With 500 million people expected to use mobile-phone-based health apps by 2015, the delivery of medical care is moving away from hospitals and clinics and into patients’ hands.
This revolution’s impact on care providers, insurers, patients, IT developers, regulators and attorneys took center stage at “Health on the Go: the Law & Business of mHealth,” a conference held on April 4 and organized by Professors Robert Field and Barry Furrow of the Health Law Program.
Apps are poised to disrupt traditional models of health care delivery by offering patients more convenience and less fragmentation between different providers and treatments, Nicolas Terry, professor of law and co-director of the William S. and Christine S. Hall Center for Law and Health at the Indiana University School of Law, said during the morning keynote.
Silicon Valley has signaled its aim to challenge traditional medicine, Terry said, noting that “Apple has been on a hiring binge,” putting bioengineers on the payroll to develop skin sensors and blood flow trackers.
With a dizzying number of mobile health apps under development, Terry said the most pressing question is whether they simply provide users with data or if they will become useful for diagnosis or treatment.
"Individual metrics in isolation are easy to measure,” he said. “When you become useful, you become regulated.”
Terry predicted that traditional medicine and mHealth developers will engage in a long “conversation” about the value and feasibility of integrating mobile health into brick and mortar operations and navigating the complexities of insurance, payments and regulation.
On a panel exploring care providers’ perspectives, Dr. Ian Bennett of the Hospital of the University of Pennsylvania said he has already seen improved communications with patients, some of whom are far easier to communicate with via text messages than any other way. Since many patients struggle to read or interpret medical information, apps must be developed in ways that can readily be understood and are sensitive to cultural differences, said Linda Fleisher, senior scientist at the Center for Injury Research and Prevention at the Children’s Hospital of Philadelphia.
Insurers are hardly watching the fast-moving transformation of health care delivery from the sidelines, said Tom Olenzak, director of innovation at Independence Blue Cross.
“We’re trying to act as quarterbacks,” Olenzak said, noting the company’s involvement in developing apps that make it easier for patients to comparison shop for doctors who are both affordable and effective, that make it easier for doctors and patients to share information about medication combinations and that spur people to make healthy choices throughout the day.
More than 40,000 health-related apps have been developed so far, yet there is little research to attest to their effectiveness, said Michelle Rogers, assistant professor at Drexel’s College of Computing & Informatics, during a panel that featured the developers’ perspective. Apps have the potential to address conditions like heart disease, asthma and cancer in which there are great disparities between communities based on social and economic characteristics, Rogers said, noting that African American and Latino communities are gaining greater access to wireless networks that would make them useful.

- - -

[Tasks and exercises]
1. Please translate this sentence from the mHealth article into Spanish: "Insurers are hardly watching the fast-moving transformation of health care delivery from the sidelines, said Tom Olenzak, director of innovation at Independence Blue Cross."
2. Update the passage of the mHealth article between "Terry predicted that" and "payments and regulation.", inclusive, so that "in-person" takes the place of "brick and mortar".

Stored data:
- - -

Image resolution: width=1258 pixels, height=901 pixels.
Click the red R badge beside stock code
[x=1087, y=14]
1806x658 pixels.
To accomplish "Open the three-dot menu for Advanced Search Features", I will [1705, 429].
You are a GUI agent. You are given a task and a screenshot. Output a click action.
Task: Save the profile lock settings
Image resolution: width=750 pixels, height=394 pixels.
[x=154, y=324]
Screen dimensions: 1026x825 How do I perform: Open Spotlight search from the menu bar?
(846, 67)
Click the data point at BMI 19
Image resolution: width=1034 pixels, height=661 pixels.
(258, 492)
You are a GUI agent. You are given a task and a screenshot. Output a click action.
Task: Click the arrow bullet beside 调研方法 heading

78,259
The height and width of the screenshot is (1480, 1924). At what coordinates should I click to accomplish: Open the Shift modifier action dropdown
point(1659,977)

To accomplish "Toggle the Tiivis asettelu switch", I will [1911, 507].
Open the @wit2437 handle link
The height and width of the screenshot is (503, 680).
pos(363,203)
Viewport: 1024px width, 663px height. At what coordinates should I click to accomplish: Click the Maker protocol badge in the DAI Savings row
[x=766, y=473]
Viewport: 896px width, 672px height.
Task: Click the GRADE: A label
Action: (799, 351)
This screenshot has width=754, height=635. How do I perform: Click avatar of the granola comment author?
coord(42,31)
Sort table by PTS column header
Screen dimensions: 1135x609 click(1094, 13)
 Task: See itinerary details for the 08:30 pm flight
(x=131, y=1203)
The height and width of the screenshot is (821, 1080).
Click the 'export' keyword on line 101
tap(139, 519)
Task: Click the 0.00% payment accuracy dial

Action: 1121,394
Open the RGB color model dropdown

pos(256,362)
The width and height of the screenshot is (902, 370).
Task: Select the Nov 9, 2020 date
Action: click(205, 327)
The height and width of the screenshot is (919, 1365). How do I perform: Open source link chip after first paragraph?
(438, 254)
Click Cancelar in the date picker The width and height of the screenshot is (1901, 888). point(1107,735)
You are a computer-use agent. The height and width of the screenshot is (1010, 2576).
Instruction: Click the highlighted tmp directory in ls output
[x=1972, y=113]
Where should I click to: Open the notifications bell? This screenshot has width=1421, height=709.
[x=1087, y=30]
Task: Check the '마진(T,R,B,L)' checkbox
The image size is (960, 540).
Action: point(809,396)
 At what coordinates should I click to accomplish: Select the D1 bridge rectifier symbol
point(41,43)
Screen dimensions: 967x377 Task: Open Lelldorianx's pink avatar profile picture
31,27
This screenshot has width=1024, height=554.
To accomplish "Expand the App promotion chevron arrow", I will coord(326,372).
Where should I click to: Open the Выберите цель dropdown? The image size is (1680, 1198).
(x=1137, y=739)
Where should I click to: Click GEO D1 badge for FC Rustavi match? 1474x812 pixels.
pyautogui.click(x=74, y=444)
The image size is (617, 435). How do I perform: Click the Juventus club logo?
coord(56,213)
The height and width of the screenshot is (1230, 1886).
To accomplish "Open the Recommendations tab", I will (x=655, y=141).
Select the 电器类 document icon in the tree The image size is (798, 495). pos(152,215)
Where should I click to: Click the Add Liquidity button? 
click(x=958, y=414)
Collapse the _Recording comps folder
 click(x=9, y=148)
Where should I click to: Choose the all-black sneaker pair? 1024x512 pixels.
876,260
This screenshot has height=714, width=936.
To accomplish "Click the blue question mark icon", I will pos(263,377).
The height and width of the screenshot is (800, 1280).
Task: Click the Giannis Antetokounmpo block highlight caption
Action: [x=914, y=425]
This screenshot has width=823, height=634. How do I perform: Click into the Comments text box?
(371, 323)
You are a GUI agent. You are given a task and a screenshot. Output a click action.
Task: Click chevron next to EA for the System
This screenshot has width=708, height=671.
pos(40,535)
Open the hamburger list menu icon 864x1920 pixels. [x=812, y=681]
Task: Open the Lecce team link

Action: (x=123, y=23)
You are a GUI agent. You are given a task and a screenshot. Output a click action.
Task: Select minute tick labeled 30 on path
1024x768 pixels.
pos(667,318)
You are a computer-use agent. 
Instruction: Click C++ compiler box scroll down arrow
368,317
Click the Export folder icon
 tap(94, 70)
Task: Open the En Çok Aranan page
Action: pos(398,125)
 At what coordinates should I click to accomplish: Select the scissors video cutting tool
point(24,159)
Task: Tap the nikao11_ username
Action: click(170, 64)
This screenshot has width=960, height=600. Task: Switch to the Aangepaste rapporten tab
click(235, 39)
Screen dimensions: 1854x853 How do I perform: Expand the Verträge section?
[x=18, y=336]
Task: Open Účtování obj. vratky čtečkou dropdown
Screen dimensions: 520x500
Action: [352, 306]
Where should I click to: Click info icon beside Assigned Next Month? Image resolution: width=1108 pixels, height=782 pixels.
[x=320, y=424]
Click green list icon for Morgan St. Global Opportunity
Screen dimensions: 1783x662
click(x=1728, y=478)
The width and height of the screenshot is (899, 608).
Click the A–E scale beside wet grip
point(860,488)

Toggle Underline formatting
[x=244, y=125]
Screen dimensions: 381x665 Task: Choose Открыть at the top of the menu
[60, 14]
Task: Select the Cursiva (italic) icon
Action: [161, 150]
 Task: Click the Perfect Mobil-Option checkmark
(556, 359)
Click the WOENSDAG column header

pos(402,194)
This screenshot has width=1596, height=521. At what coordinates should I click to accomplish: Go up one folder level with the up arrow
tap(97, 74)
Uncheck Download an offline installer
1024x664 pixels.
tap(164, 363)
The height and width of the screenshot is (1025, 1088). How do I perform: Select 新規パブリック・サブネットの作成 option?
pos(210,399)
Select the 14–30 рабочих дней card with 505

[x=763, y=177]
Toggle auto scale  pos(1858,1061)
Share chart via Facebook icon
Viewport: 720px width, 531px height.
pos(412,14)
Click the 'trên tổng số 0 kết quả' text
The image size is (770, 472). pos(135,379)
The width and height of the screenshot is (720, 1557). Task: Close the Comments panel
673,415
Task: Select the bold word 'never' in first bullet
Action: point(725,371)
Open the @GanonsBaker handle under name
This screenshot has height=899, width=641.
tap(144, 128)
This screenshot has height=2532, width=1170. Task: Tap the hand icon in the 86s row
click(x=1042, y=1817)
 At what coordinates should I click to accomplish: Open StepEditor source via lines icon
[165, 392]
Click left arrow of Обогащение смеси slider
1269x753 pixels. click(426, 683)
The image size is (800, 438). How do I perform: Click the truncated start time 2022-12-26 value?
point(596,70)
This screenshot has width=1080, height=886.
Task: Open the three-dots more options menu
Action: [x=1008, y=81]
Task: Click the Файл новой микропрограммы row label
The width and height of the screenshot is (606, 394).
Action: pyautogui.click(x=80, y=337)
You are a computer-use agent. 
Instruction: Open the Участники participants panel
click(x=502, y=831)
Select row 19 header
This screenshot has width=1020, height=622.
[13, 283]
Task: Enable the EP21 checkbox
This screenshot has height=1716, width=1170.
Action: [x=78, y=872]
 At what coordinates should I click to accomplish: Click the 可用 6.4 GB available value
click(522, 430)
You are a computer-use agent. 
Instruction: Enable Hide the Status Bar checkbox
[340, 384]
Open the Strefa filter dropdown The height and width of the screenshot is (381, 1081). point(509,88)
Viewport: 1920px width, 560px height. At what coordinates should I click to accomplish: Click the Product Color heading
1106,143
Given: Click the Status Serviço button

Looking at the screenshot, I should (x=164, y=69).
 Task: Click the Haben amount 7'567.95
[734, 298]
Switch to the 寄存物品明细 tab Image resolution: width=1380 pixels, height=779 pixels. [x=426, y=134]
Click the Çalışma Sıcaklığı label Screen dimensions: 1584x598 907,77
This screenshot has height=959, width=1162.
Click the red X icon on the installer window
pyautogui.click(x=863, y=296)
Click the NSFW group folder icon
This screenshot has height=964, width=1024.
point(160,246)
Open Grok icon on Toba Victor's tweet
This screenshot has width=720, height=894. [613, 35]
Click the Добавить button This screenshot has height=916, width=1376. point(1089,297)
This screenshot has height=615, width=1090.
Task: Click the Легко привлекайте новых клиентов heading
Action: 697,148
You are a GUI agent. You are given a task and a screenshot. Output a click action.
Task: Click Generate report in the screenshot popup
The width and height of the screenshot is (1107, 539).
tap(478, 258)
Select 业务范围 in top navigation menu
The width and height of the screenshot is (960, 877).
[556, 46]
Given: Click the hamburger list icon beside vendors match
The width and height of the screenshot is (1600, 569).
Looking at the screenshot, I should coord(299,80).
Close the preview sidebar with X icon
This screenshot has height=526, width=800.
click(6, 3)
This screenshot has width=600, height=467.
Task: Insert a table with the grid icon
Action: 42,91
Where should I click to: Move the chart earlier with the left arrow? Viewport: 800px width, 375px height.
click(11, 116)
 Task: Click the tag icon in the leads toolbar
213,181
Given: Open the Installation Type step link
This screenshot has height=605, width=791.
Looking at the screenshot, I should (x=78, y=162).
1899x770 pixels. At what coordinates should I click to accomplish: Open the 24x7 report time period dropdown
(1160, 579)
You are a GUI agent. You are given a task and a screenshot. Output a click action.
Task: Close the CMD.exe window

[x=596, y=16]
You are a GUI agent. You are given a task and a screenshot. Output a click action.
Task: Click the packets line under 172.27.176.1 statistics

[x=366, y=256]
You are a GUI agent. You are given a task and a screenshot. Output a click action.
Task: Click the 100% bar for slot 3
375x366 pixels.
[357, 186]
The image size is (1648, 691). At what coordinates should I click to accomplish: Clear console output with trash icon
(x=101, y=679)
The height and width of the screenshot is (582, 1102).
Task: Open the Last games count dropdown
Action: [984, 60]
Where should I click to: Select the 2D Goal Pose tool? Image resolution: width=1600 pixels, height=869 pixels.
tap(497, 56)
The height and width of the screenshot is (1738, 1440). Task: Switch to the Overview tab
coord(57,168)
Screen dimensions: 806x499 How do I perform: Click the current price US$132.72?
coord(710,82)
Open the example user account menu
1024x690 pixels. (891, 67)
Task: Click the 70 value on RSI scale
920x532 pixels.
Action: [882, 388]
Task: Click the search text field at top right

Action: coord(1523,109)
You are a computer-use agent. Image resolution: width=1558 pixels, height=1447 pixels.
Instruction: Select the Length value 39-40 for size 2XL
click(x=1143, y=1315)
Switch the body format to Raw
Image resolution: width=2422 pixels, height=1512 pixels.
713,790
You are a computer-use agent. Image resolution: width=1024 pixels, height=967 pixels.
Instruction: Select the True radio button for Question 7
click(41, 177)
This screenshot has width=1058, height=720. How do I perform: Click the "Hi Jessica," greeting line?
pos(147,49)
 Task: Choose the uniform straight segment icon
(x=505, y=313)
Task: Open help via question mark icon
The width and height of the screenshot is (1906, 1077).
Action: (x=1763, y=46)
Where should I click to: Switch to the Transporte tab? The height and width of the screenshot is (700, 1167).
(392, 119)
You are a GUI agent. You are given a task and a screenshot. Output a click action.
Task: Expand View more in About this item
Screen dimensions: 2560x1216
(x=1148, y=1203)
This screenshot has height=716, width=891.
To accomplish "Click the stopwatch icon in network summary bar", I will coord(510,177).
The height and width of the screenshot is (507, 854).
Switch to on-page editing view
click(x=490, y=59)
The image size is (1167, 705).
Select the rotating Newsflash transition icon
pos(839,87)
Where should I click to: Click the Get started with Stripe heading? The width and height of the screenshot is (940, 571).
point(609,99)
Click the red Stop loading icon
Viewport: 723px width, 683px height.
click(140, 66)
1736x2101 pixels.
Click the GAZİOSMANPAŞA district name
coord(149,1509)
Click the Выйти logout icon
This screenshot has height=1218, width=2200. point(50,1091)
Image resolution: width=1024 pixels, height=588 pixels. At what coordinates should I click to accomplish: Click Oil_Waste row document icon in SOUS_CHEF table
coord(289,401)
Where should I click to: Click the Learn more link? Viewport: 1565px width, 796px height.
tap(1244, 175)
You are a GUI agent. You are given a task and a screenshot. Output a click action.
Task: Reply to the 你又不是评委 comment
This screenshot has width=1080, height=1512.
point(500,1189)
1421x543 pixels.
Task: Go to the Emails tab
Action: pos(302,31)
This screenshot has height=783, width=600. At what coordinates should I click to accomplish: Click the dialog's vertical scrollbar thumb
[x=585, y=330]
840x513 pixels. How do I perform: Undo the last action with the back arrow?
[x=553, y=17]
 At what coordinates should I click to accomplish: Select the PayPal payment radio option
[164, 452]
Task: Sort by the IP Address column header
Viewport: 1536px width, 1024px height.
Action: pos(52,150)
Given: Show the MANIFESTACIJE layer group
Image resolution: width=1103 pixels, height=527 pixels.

- - -

[Responses to the tasks]
1. Las aseguradoras distan mucho de observar desde la barrera la vertiginosa transformación de la prestación de atención médica, dijo Tom Olenzak, director de innovación de Independence Blue Cross.

2.
Terry predicted that traditional medicine and mHealth developers will engage in a long “conversation” about the value and feasibility of integrating mobile health into in-person operations and navigating the complexities of insurance, payments and regulation.